La transparence des rémunérations sera prochainement mise en œuvre, dans un contexte économique incertain, qui tend à l'éclipser. Pourtant, elle amène les entreprises à réexaminer leurs pratiques salariales : analyse juridique et décryptage sociologique se répondent pour nourrir le débat et l’action.
Dans un contexte marqué par la contraction des investissements et l’incertitude géopolitique, les entreprises se recentrent sur la continuité d’activité. Face à la baisse de l’emploi salarié (0,5%) mesurée en 2025 par la Dares dans son étude sur le marché du travail (source : situation du marché du travail au 3ème trimestre, publiée le 26 novembre 2025), l’enjeu de la préservation de l’emploi s’impose. Dans ce cadre, la transparence des salaires apparait comme un sujet secondaire. Pourtant, une évolution normative significative est en cours avec la Directive européenne dite « Pay Transparency ». Prochainement transposée en droit français, elle a pour objectif de promouvoir l’égalité professionnelle en imposant de nouvelles obligations de reporting, d’information, de comparaison et de justification des écarts de rémunération.
Il s’agit là d’un changement profond aux implications concrètes, face auquel on relève 3 types de réactions. D’abord, on identifie des entreprises qui sont opposées à la transparence, par crainte d’un choc culturel, d’une remise en cause des marges de négociation managériales ou d’une mise au jour d’héritages historiques difficiles à expliquer. Elles redoutent des formes de désorganisation et de conflit. Ensuite, il y a celles qui estiment que la Directive ne bouleversera pas radicalement leurs pratiques car elles s’y conforment déjà partiellement, notamment grâce à des classifications claires et au travail de mise en place de leur index d’égalité professionnelle. Enfin, quelques très rares - et souvent petites - organisations ont fait de la transparence totale une politique au cœur de leur stratégie. Selon les catégories de cette typologie, l’application de la Directive ne résonnera pas de la même manière pour le management comme les salariés.
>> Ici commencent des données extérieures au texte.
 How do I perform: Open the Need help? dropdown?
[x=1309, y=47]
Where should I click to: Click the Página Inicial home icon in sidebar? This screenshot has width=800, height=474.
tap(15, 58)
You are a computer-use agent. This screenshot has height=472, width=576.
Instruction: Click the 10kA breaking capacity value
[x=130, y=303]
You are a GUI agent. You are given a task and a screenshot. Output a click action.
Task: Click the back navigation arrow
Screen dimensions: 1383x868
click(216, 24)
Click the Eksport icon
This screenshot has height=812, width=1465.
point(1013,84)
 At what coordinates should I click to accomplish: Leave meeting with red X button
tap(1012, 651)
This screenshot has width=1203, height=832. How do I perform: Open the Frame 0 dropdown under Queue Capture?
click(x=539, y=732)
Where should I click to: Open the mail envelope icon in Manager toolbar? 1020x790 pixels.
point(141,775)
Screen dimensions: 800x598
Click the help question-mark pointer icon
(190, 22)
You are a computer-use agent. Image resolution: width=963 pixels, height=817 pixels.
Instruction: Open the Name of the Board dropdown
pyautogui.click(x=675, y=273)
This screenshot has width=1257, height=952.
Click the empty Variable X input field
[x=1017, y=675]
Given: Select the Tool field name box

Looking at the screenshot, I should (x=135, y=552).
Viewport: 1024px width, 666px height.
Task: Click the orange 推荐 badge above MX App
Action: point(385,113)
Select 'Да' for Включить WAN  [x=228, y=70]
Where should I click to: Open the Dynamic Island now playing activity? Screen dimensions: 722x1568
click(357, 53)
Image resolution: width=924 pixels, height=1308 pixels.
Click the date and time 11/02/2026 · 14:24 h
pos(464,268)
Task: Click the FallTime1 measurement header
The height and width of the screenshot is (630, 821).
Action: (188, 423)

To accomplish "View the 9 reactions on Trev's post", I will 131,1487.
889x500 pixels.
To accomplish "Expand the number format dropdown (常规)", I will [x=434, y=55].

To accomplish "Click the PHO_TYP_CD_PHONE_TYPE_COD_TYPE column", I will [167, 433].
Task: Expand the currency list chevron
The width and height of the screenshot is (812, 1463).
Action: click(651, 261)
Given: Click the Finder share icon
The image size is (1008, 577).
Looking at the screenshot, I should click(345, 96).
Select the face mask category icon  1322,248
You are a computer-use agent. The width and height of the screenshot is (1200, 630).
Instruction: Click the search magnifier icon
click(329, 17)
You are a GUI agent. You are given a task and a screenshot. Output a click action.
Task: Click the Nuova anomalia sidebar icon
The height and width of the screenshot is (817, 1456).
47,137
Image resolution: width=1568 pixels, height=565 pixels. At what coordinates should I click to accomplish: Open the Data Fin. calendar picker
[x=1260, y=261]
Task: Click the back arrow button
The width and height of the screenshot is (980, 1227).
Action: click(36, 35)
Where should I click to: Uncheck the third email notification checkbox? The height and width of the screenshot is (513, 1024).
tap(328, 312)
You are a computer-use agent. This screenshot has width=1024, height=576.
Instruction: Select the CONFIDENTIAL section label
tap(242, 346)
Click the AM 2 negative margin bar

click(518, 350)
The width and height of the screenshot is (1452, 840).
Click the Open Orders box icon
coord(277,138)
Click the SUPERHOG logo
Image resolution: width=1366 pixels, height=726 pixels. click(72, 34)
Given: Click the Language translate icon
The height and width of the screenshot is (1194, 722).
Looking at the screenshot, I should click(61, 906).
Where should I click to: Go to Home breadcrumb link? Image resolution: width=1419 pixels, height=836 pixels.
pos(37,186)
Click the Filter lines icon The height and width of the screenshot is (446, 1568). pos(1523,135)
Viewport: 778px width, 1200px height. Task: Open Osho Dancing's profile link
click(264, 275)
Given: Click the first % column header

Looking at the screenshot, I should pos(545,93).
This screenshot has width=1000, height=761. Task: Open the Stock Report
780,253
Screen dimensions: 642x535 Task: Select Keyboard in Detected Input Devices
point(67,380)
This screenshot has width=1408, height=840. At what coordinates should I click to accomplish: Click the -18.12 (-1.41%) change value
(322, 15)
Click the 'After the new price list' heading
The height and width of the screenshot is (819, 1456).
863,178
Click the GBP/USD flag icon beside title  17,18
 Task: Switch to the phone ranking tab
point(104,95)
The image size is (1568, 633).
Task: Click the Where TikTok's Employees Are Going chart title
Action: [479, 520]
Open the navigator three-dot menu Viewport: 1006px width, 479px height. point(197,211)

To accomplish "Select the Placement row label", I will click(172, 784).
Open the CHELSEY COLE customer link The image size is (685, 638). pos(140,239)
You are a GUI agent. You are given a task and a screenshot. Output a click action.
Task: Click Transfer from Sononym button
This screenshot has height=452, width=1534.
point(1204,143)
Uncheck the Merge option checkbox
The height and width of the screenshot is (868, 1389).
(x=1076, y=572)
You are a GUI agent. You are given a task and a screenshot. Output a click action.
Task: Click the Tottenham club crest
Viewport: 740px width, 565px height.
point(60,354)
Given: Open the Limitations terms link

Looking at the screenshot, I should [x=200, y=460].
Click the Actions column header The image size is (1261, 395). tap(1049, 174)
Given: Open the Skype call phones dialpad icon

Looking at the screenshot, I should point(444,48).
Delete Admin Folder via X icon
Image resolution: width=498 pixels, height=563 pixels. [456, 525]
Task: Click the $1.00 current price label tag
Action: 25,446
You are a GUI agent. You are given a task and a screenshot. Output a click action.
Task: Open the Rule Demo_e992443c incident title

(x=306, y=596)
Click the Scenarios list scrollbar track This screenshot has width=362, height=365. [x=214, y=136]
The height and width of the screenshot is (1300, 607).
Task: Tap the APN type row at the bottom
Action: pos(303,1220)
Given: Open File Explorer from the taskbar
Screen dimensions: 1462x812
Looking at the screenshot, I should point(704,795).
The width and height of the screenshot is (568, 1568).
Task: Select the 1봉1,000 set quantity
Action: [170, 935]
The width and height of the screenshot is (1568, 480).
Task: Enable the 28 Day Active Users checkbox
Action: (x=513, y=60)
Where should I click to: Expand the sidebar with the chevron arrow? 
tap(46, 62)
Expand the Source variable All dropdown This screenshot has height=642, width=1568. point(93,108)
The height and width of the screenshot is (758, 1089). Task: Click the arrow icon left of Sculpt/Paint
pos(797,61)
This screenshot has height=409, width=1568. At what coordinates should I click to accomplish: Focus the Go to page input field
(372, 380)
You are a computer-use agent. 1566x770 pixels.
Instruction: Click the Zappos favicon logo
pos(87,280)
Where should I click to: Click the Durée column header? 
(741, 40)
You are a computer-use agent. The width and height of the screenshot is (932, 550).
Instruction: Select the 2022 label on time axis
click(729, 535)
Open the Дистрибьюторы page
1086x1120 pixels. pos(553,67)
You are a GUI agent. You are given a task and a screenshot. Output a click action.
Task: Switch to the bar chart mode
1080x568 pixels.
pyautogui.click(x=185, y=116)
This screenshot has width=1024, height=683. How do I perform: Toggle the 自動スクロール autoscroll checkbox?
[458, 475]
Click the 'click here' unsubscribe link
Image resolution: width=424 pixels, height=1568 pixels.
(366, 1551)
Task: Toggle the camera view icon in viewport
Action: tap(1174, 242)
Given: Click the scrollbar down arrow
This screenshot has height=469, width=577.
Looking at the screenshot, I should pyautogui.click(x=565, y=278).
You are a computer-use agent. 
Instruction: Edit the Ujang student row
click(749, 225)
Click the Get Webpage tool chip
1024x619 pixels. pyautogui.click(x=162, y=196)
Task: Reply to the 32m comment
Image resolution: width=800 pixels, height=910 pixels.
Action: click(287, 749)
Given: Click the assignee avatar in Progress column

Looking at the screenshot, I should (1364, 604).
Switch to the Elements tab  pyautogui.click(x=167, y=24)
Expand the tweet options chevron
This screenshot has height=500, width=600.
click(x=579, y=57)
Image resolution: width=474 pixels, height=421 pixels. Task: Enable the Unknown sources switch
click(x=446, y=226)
Sur le plan juridique, le principal défi réside moins dans l’acceptation de la transparence que dans la précision de la rémunération, qui doit inclure toutes ses composantes pour être comparée efficacement. La Directive définit la rémunération comme « le salaire ou traitement ordinaire de base ou minimal et tout autre avantage, payés directement ou indirectement, en espèces ou en nature (composantes variables ou complémentaires) », ce qui inclut les primes et gratifications individuelles ou collectives ; mais aussi les plans dits de « partage de la valeur » (intéressement, participation, …), les dispositifs d’actionnariat, d’épargne salariale ou de prévoyance. Un enjeu central sera de déterminer les éléments entrant dans les rémunérations à comparer. Comment traiter les éléments discrétionnaires, les attributions différées ou conditionnelles, et les avantages collectifs versus individuels ? La sécurité juridique imposera des règles claires, stables et vérifiables.
Du fait de l’individualisation et de la complexification de ces packages de rémunération, ces éléments « financiers » sont d’ores et déjà difficilement lisibles. S’ajoutent d’autres facteurs tels que l’autonomie dans l’organisation du travail, le télétravail, le nombre jours de congés ou la formation. Toutes ces dimensions modèlent à travers des articulations fines et variées la satisfaction au travail ou le sentiment d’équité.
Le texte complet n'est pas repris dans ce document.